[YOUR OBJECTIVE] Everything in the listing must be repeated exactly, apart from the images.

[RECORDS TO USE]

Segment Open

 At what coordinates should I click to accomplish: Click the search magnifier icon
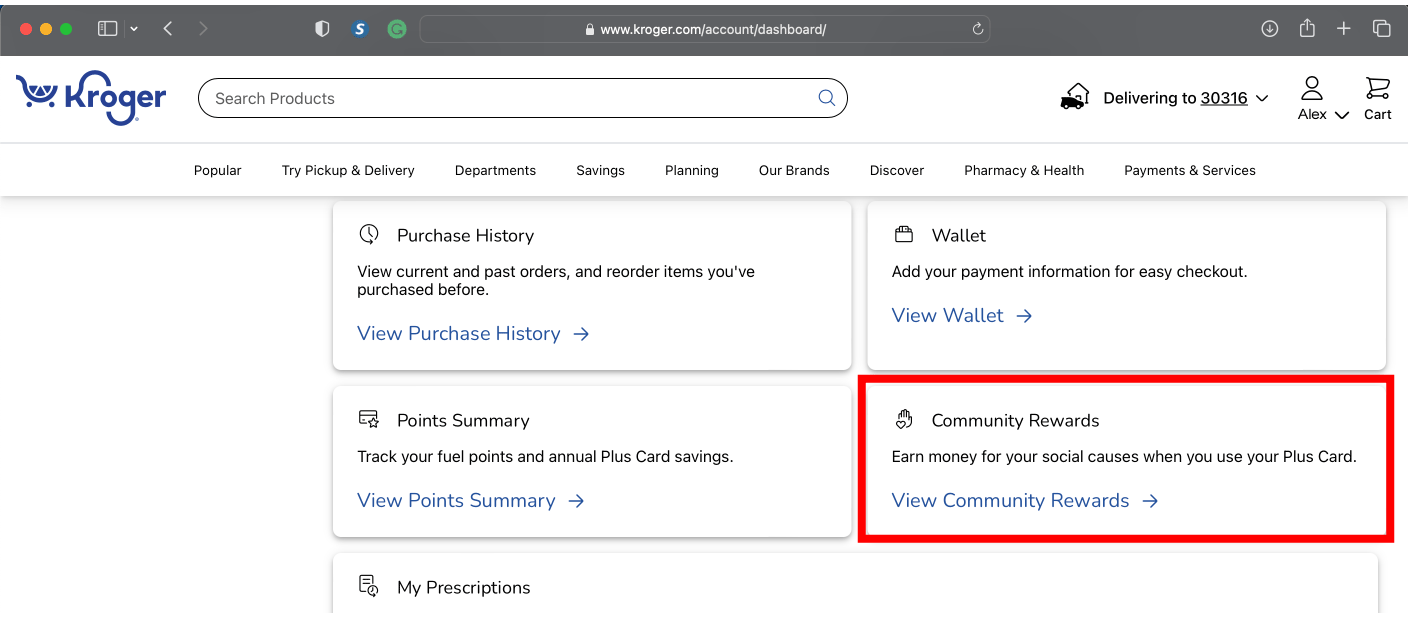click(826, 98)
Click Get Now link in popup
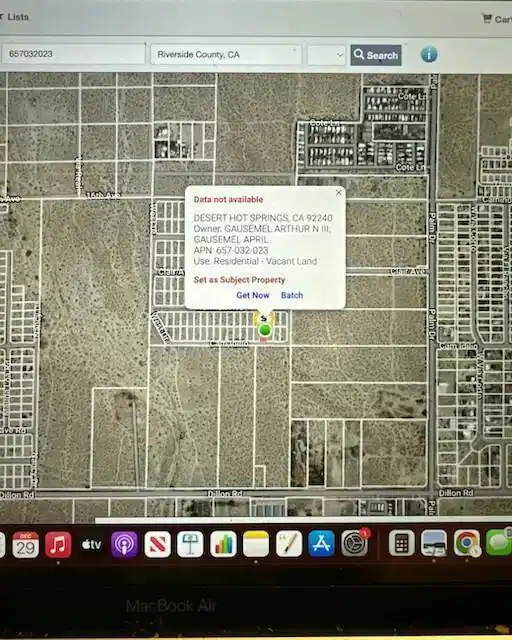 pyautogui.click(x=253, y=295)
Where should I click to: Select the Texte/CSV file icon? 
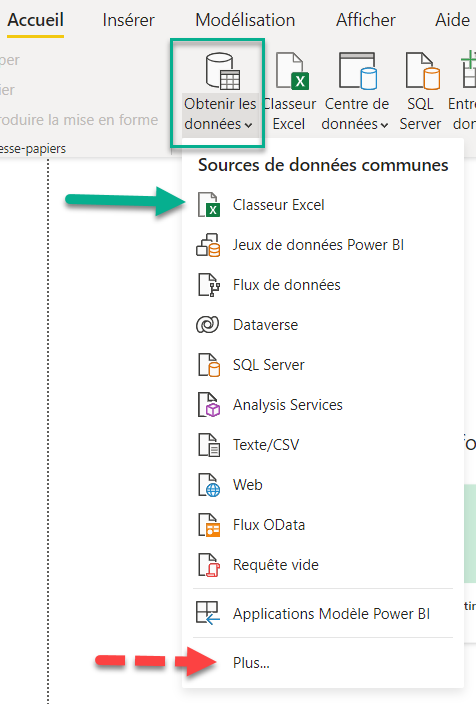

Segment Closed

[TASK OUTPUT]
 At what coordinates should I click to accomplish: Click the search magnifier icon
click(826, 98)
Click Get Now link in popup
 pyautogui.click(x=253, y=295)
Where should I click to: Select the Texte/CSV file icon? 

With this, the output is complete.